Wilford Woodruff farm home memorialized by monument

A monument marking the Salt Lake City farm home of Wilford Woodruff, fourth president of the Church and one of the luminous figures in its very early history, was dedicated June 21 at a program with Elder Earl C. Tingey of the Presidency of the Seventy as the featured speaker.

The Holladay Chapter of the Sons of Utah Pioneers sponsored the dedication of the monument, placed last year in the front yard of the small, nondescript home at 1604 South 500 East on what today is a tree-lined street in a quiet, residential neighborhood.

The marker notes that the Woodruff farm occupied 20 acres between today's Kensington Avenue (1500 South) and 1700 South, and between 300 and 500 East. "This rich farmland was irrigated with water from Parley's Creek and Emigration Creek," the marker notes.

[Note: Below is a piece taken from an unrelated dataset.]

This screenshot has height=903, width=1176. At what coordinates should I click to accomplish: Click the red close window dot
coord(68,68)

A member of the Quorum of the Twelve during the presidencies of Joseph Smith, Brigham Young, and John Taylor, President Woodruff entered the Salt Lake Valley with Brigham Young on July 24, 1847. He farmed the land for over 45 years to provide for his family. The marker relates that he grew numerous experimental crops, including wheat, potatoes, cotton, sugar cane, melons, currants, madden, indigo, strawberries, apples, grapes and "bushels of crickets."

Also on 500 East are four other Woodruff family homes, located at 1590, 1604, 1622 and 1636 South.

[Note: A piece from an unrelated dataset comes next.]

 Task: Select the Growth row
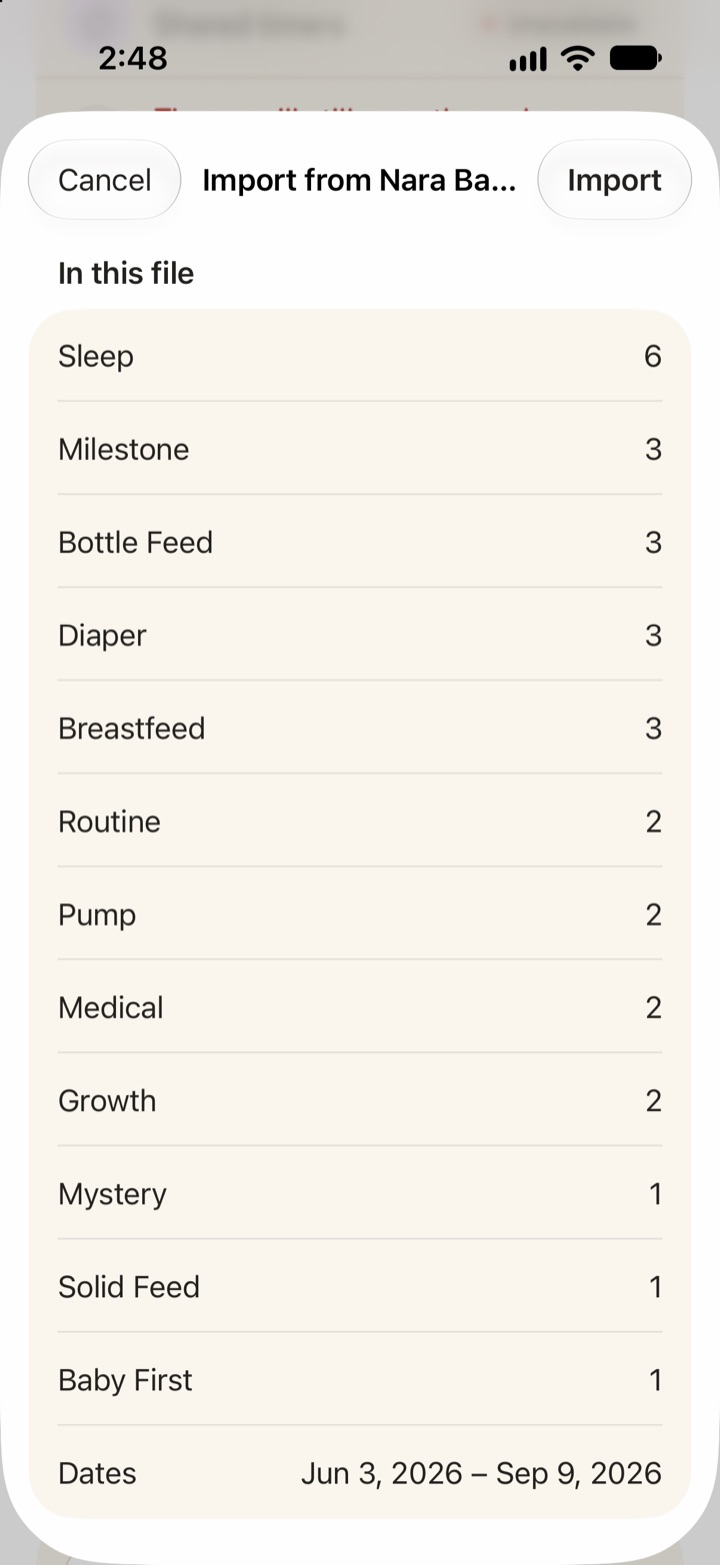pos(360,1100)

In a program at a ward meetinghouse across the street from the farm home, Elder Tingey told the congregation that in preparation for the assignment from the Brethren to speak at the monument dedication, he had visited the site a few days earlier to try to feel the spirit of it.

He said he grew up and worked on his family's farm in Bountiful, Utah, and he farms a portion of that land himself today. He said he has great admiration for what President Woodruff and others did, through the process of irrigation, to beautify the valley, which was essentially a desert when they settled it.

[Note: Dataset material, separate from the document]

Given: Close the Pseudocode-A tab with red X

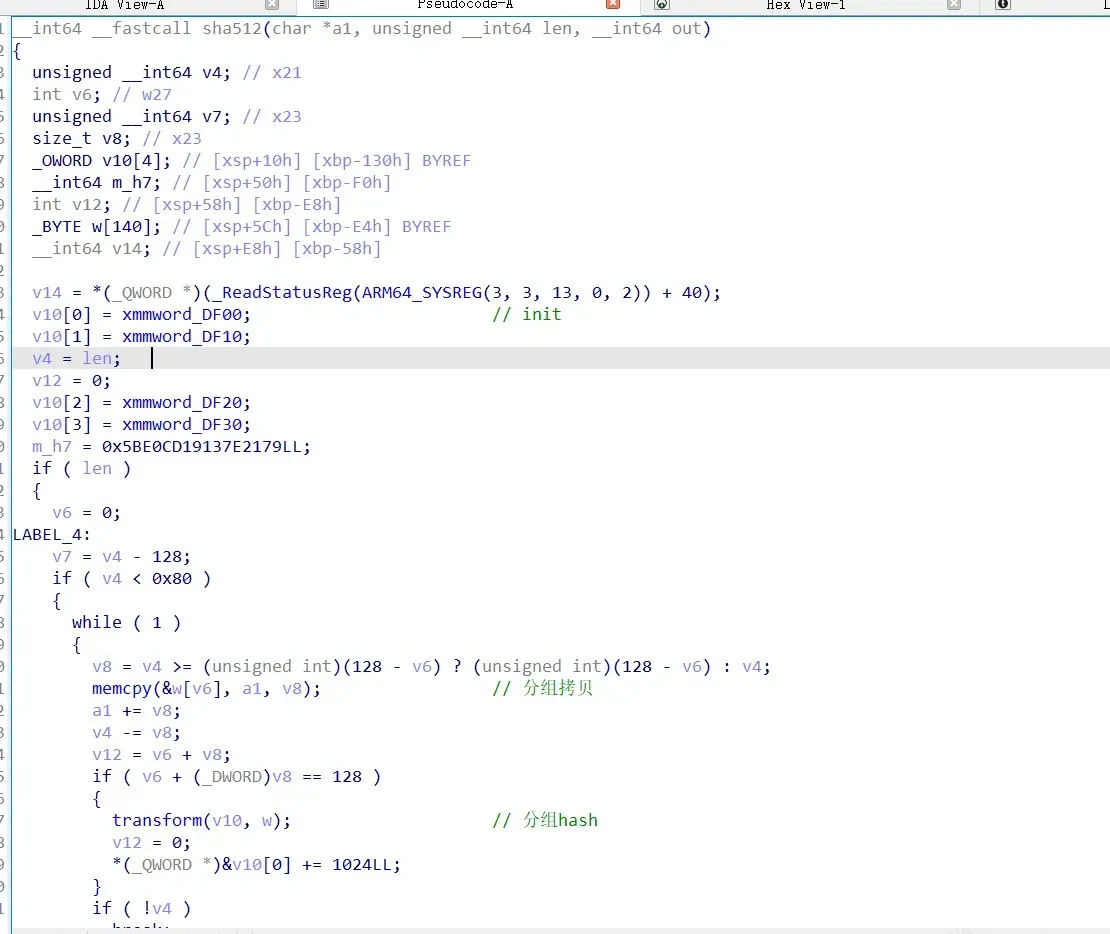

Elder Tingey shared a quotation from President Woodruff at a meeting in Salt Lake City of the Irrigation Congress in September 1891, when he was 84 years old. President Woodruff was recollecting the coming of the pioneers to the valley:

"We had a desire to try the soil, to know what it would produce.... We pitched our camp, put some teams on to our ploughs (we brought ploughs with us), and undertook to plough the earth, but we found neither wood nor iron was strong enough to make furrows here in this soil. It was like stone. We had to turn water on it. When we came to put our teams upon the ground again they sank down to their bellies in mud. We had to wait until the land dried enough to hold up our teams....

"Without this water, this irrigation for which you have met here today, this country would be as barren as it was in 1847, as we found it."

Elder Tingey remarked, "Somehow, we've got to plant in the hearts of our children the legacy of faith that established this valley and other places where our pioneers came." He added that he likes to find out, wherever he goes, how places get started and, in that spirit, said he feels that neighbors of the Latter-day Saints in Utah who are not of the Mormon faith will be blessed as they understand the heritage that has developed the city where they now live.

Earlier in the program, Carolyn Owen, historian for the Wilford Woodruff Family Association, said the neighborhood, known as "Waterloo," is special to the Woodruff family, and that her own progenitors, including her parents, had lived there.

Sister Owen said President Woodruff was initially allotted property in what is now downtown Salt Lake City, where Abravenel Hall is located, and later received 20 acres for the farm in what was then considered the "country," as there were no homes south of 900 South. On the farm, he constructed a two-room log home. She said it is not precisely known when the exterior was plastered over with stucco, when the extension was added on the rear, or when the front porch was added.

The house is of interest to historians, she said, because it was President Woodruff's principal residence from 1886 to 1892.

"When he farmed, he did as much to teach others how to farm as to obtain a livelihood from it," she said. "With him, all life and labor was a mission. In addition to Church work he was president of the Utah Horticultural Society and the Deseret Agricultural and Manufacturing Society. Bread, molasses, fruit, milk and butter were the products of his farm and were the chief supply of his table. He raised his own mutton and beef, and his family made clothing from the wool of his sheep. He took great pride in the fact that he lived by the labor of his own hands and was self-sustaining."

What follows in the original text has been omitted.